Question
Briefly explain facilities offered by IMF?

Answer

Facilities offered by IMF:
The Fund has created several new credit facilities for its members. Chief among them are:
(I) Basic Credit Facility:
  1. The IMF provides financial assistance to its member nations to overcome their temporary difficulties relating to balance of payments.
  2. A member nation can purchase from the Fund other currencies or SDRs, in exchange for its own currency, to finance payment deficits.
  3. The loan is repaid when the member repurchases its own currency with other currencies or SDRs.
  4. A member can unconditionally borrow from the Fund in a year equal to 25% of its quota.
  5. This unconditional borrowing right is called the reserve tranche.
(II) Extended Fund Facility:
  1. Under this arrangement, the IMF provides additional borrowing facility up to 140% of the member’s quota, over and above the basic credit facility.
  2. The extended facility is limited for a period up to 3 years and the rate of interest is low.
(III) Compensatory Financing Facility:
  1. In 1963, IMF established compensatory financing facility to provide additional financial assistance to the member countries, particularly primary producing countries facing shortfall in export earnings.
  2. In 1981, the coverage of the compensatory financing facility was extended to payment problem caused by the fluctuations in the cost of cereal inputs.
(IV) Buffer Stock Facility:
  1. The buffer stock financing facility was started in 1969.
  2. The purpose of this scheme was to help the primary goods (food grains) producing countries to finance contributions to buffer stock arrangements for the stabilisation of primary product prices.

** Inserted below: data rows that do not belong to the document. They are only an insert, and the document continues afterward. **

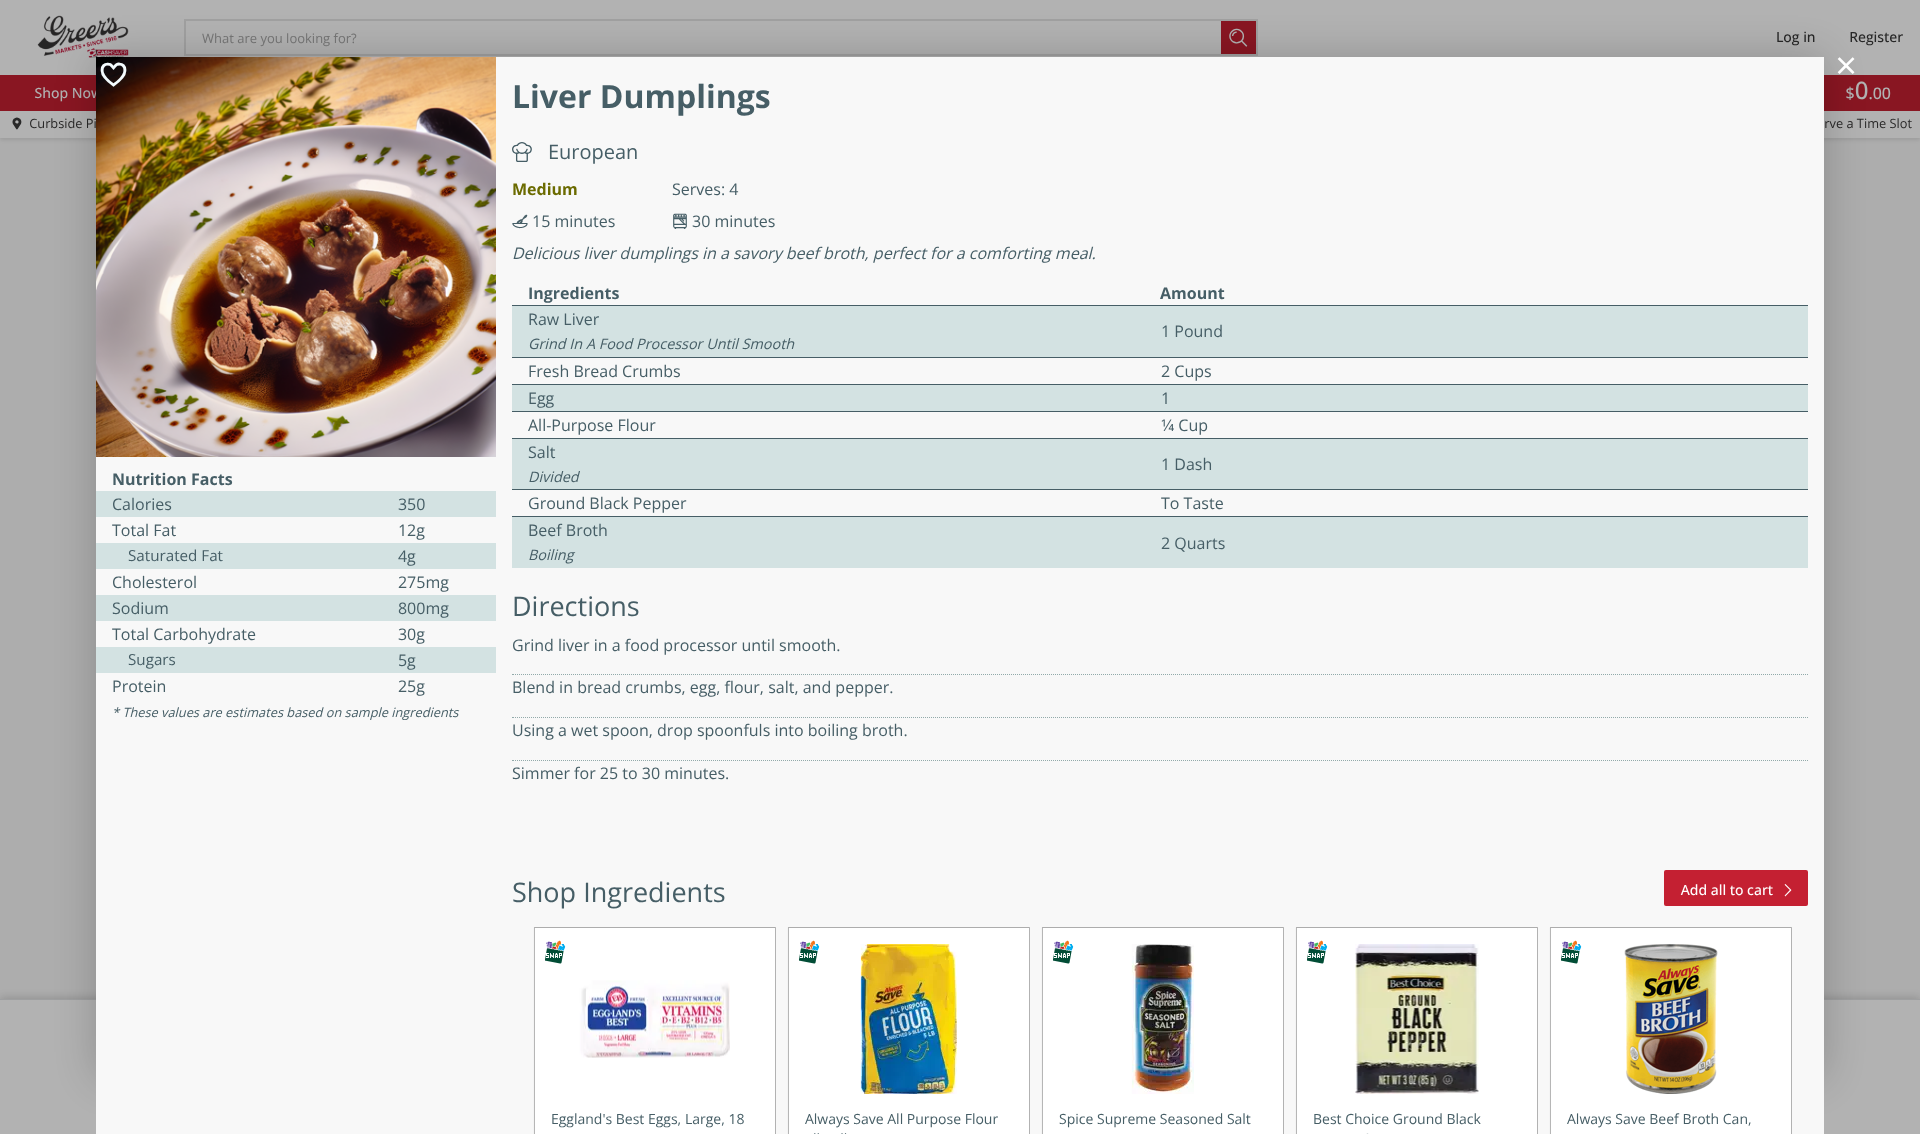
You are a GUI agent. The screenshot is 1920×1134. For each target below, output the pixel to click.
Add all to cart (1727, 890)
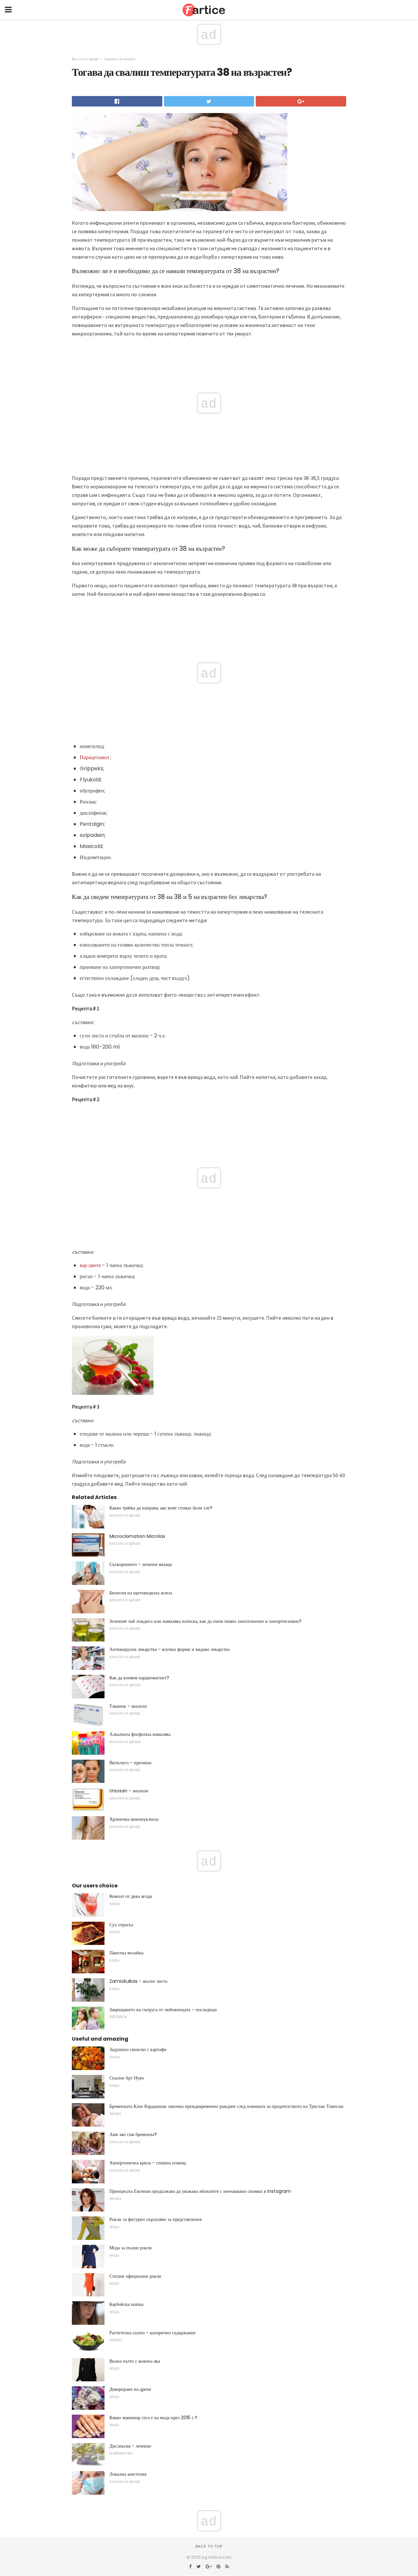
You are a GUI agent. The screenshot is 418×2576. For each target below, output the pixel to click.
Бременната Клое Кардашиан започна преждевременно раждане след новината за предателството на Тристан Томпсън (226, 2106)
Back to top (209, 2546)
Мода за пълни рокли (130, 2247)
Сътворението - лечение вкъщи (140, 1564)
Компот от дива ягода (130, 1896)
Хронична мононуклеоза (133, 1819)
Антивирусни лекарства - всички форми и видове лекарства (169, 1649)
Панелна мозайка (126, 1952)
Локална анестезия (127, 2474)
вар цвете (90, 1265)
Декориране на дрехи (130, 2389)
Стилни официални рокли (135, 2276)
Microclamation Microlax (137, 1536)
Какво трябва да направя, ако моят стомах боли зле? (160, 1508)
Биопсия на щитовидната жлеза (140, 1593)
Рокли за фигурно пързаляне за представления (155, 2219)
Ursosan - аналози (128, 1790)
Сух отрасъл (121, 1924)
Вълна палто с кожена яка (134, 2361)
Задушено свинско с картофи (138, 2049)
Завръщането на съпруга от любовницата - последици (163, 2009)
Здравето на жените (119, 58)
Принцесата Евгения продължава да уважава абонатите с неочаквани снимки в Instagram (200, 2191)
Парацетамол (94, 757)
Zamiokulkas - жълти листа (138, 1981)
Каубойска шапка (126, 2304)
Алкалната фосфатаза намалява (139, 1734)
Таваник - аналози (128, 1706)
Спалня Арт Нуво (126, 2078)
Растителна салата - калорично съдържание (152, 2332)
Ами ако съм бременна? (133, 2134)
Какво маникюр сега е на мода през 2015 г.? (153, 2417)
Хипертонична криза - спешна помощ (147, 2163)
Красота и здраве (85, 58)
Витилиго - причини (130, 1762)
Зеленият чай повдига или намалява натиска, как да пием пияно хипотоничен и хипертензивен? (205, 1621)
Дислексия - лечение (130, 2446)
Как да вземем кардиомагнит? (139, 1677)
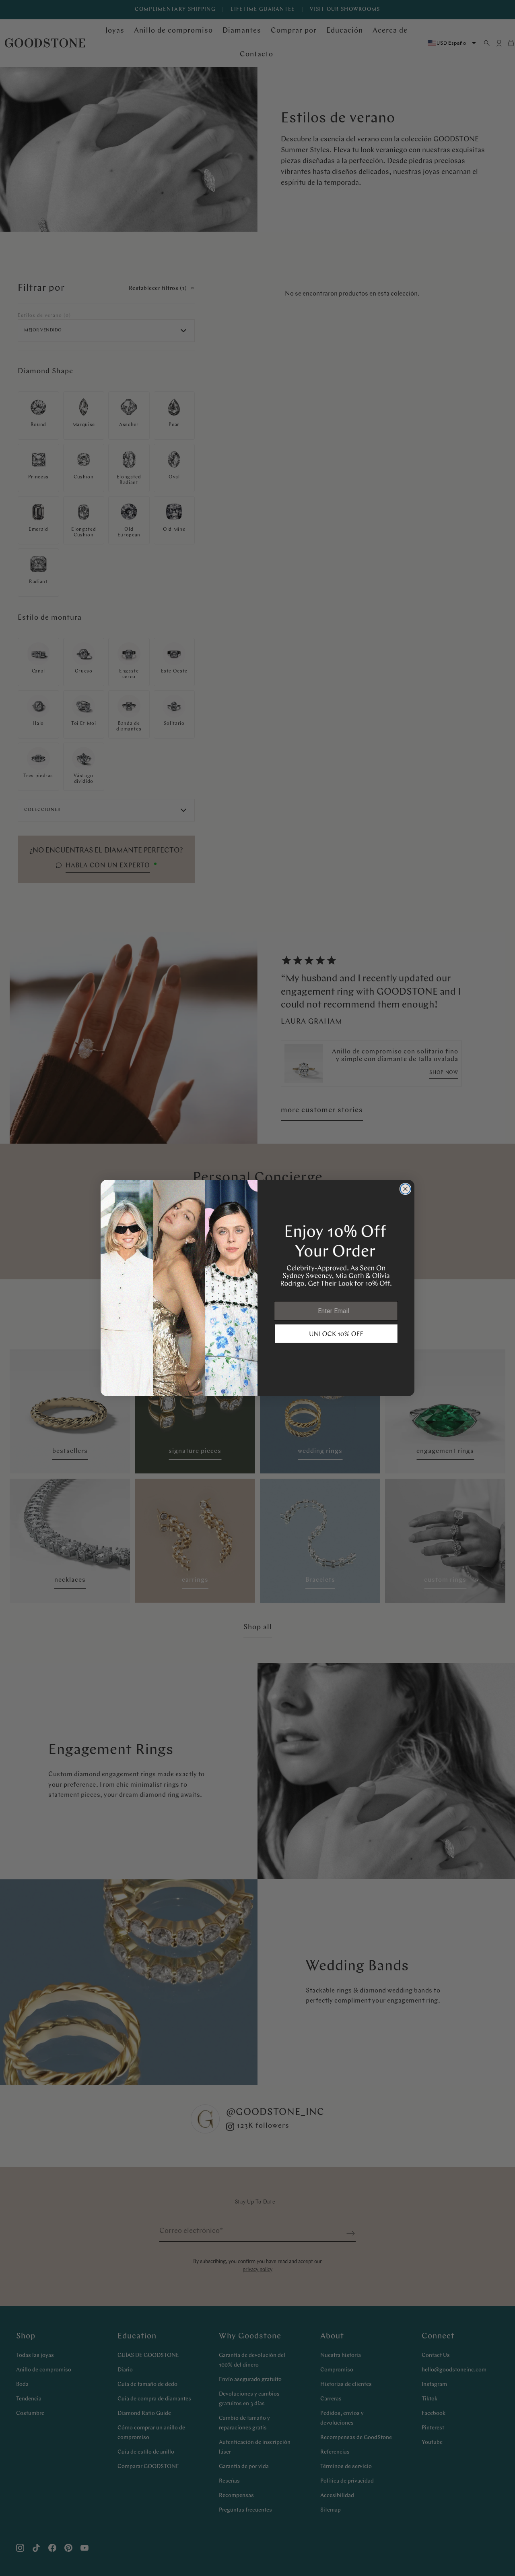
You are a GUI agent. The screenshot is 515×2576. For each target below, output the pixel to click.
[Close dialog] (405, 1189)
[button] (336, 1333)
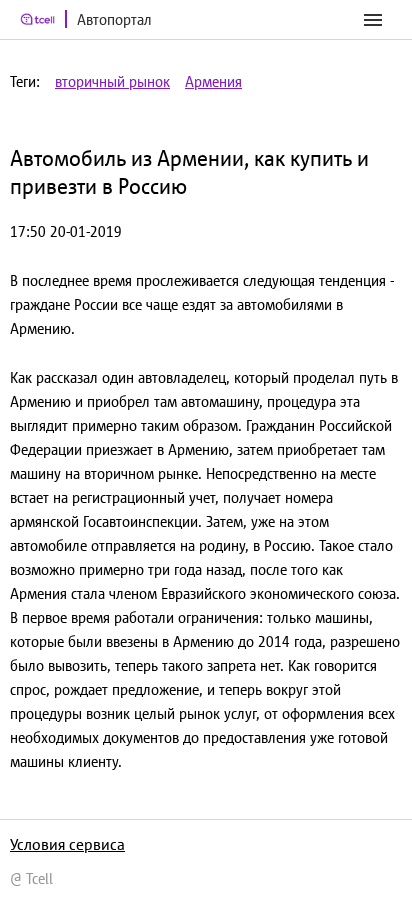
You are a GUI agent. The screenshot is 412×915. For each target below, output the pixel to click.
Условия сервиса (67, 844)
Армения (213, 81)
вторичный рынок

(V) Supplementary Financing Facility:
Under the supplementary financing facility, the IMF makes temporary arrangements to provide supplementary financial assistance to member countries facing payments problems relating to their present quota sizes.
(VI) Structural Adjustment Facility:
1. The IMF established Structural Adjustment Facility (SAF) in March 1986 to provide additional balance of payments assistance on concessional terms to the poorer member countries.
2. In December 1987, the Enhanced Structural Adjustment Facility (ESAF) was set up to augment the availability of concessional resources to low income countries.
3. The purpose of SAF and ESAF is to force the poor countries to undertake strong macroeconomic and structural programmes to improve their balance of payments positions and promote economic growth.